** Your instructions **
Each line from the start of the data below through the one containing "Given: Click the New Patients person icon" must be reproduced exactly.

** Dataset items **
>>>

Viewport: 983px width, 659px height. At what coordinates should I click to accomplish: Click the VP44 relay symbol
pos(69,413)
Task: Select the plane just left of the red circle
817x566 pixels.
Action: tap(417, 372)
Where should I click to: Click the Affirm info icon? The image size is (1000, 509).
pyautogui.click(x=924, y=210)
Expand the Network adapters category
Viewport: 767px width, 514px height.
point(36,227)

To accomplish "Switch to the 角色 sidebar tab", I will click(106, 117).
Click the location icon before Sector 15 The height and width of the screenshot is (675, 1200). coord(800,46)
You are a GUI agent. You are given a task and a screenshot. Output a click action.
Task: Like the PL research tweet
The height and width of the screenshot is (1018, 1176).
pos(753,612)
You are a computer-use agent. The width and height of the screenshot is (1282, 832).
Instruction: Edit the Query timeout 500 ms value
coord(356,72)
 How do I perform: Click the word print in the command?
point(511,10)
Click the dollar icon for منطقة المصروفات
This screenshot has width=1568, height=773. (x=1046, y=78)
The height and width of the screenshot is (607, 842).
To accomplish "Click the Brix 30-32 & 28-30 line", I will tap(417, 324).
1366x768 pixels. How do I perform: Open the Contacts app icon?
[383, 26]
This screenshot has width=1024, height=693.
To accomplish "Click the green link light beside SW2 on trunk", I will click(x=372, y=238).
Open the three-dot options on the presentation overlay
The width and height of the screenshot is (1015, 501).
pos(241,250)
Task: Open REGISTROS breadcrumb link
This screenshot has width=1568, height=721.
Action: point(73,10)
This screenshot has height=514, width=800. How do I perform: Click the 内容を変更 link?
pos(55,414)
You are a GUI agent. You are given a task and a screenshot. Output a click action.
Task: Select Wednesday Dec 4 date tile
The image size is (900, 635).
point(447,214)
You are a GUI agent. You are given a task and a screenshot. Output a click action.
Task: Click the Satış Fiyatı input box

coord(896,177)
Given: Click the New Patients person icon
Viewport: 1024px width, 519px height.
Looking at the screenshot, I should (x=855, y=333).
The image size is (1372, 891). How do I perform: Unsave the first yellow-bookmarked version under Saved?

<<<

** Your response **
Viewport: 983px width, 659px height. At what coordinates should I click to accomplish: Click the VP44 relay symbol
pos(69,413)
Task: Select the plane just left of the red circle
817x566 pixels.
Action: tap(417, 372)
Where should I click to: Click the Affirm info icon? The image size is (1000, 509).
pyautogui.click(x=924, y=210)
Expand the Network adapters category
Viewport: 767px width, 514px height.
point(36,227)

To accomplish "Switch to the 角色 sidebar tab", I will click(106, 117).
Click the location icon before Sector 15 The height and width of the screenshot is (675, 1200). coord(800,46)
You are a GUI agent. You are given a task and a screenshot. Output a click action.
Task: Like the PL research tweet
The height and width of the screenshot is (1018, 1176).
pos(753,612)
You are a computer-use agent. The width and height of the screenshot is (1282, 832).
Instruction: Edit the Query timeout 500 ms value
coord(356,72)
 How do I perform: Click the word print in the command?
point(511,10)
Click the dollar icon for منطقة المصروفات
This screenshot has width=1568, height=773. (x=1046, y=78)
The height and width of the screenshot is (607, 842).
To accomplish "Click the Brix 30-32 & 28-30 line", I will tap(417, 324).
1366x768 pixels. How do I perform: Open the Contacts app icon?
[383, 26]
This screenshot has width=1024, height=693.
To accomplish "Click the green link light beside SW2 on trunk", I will click(x=372, y=238).
Open the three-dot options on the presentation overlay
The width and height of the screenshot is (1015, 501).
pos(241,250)
Task: Open REGISTROS breadcrumb link
This screenshot has width=1568, height=721.
Action: point(73,10)
This screenshot has height=514, width=800. How do I perform: Click the 内容を変更 link?
pos(55,414)
You are a GUI agent. You are given a task and a screenshot. Output a click action.
Task: Select Wednesday Dec 4 date tile
The image size is (900, 635).
point(447,214)
You are a GUI agent. You are given a task and a screenshot. Output a click action.
Task: Click the Satış Fiyatı input box

coord(896,177)
Given: Click the New Patients person icon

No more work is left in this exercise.